[About this exercise]
Once you reach the line containing "You are a computer-use agent. The", reproduce it and every later line exactly, through the end of the data.
---------- Records for processing
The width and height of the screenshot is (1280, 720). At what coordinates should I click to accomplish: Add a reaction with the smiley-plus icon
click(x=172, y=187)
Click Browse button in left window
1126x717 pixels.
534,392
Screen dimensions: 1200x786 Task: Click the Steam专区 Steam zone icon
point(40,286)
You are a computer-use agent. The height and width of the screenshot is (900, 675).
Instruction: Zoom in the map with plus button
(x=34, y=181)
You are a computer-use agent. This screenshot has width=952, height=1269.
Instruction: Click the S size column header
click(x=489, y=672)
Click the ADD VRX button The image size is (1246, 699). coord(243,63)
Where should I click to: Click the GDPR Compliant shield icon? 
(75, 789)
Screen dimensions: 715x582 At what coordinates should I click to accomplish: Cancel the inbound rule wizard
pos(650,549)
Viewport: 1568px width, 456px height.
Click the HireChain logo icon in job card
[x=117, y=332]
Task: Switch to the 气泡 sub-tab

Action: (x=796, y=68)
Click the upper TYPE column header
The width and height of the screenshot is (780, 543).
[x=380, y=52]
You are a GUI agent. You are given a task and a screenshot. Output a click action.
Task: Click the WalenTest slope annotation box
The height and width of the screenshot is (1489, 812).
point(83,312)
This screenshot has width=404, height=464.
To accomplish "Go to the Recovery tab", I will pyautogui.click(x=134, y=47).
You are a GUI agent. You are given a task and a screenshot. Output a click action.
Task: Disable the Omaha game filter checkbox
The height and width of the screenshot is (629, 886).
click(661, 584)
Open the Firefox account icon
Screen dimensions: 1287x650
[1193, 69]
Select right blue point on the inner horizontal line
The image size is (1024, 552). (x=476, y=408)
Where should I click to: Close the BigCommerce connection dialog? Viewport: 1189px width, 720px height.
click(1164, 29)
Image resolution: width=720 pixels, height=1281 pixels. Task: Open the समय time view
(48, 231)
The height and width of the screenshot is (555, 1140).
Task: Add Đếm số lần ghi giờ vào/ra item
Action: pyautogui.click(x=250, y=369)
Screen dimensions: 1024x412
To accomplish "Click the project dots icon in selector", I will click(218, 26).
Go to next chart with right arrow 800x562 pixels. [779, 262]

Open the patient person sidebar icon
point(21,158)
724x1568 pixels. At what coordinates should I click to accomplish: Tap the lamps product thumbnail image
--------------------
[Result below]
You are a computer-use agent. The height and width of the screenshot is (900, 675).
Instruction: Zoom in the map with plus button
(x=34, y=181)
You are a computer-use agent. This screenshot has width=952, height=1269.
Instruction: Click the S size column header
click(x=489, y=672)
Click the ADD VRX button The image size is (1246, 699). coord(243,63)
Where should I click to: Click the GDPR Compliant shield icon? 
(75, 789)
Screen dimensions: 715x582 At what coordinates should I click to accomplish: Cancel the inbound rule wizard
pos(650,549)
Viewport: 1568px width, 456px height.
Click the HireChain logo icon in job card
[x=117, y=332]
Task: Switch to the 气泡 sub-tab

Action: (x=796, y=68)
Click the upper TYPE column header
The width and height of the screenshot is (780, 543).
[x=380, y=52]
You are a GUI agent. You are given a task and a screenshot. Output a click action.
Task: Click the WalenTest slope annotation box
The height and width of the screenshot is (1489, 812).
point(83,312)
This screenshot has width=404, height=464.
To accomplish "Go to the Recovery tab", I will pyautogui.click(x=134, y=47).
You are a GUI agent. You are given a task and a screenshot. Output a click action.
Task: Disable the Omaha game filter checkbox
The height and width of the screenshot is (629, 886).
click(661, 584)
Open the Firefox account icon
Screen dimensions: 1287x650
[1193, 69]
Select right blue point on the inner horizontal line
The image size is (1024, 552). (x=476, y=408)
Where should I click to: Close the BigCommerce connection dialog? Viewport: 1189px width, 720px height.
click(1164, 29)
Image resolution: width=720 pixels, height=1281 pixels. Task: Open the समय time view
(48, 231)
The height and width of the screenshot is (555, 1140).
Task: Add Đếm số lần ghi giờ vào/ra item
Action: pyautogui.click(x=250, y=369)
Screen dimensions: 1024x412
To accomplish "Click the project dots icon in selector", I will click(218, 26).
Go to next chart with right arrow 800x562 pixels. [779, 262]

Open the patient person sidebar icon
point(21,158)
724x1568 pixels. At what coordinates should I click to accomplish: Tap the lamps product thumbnail image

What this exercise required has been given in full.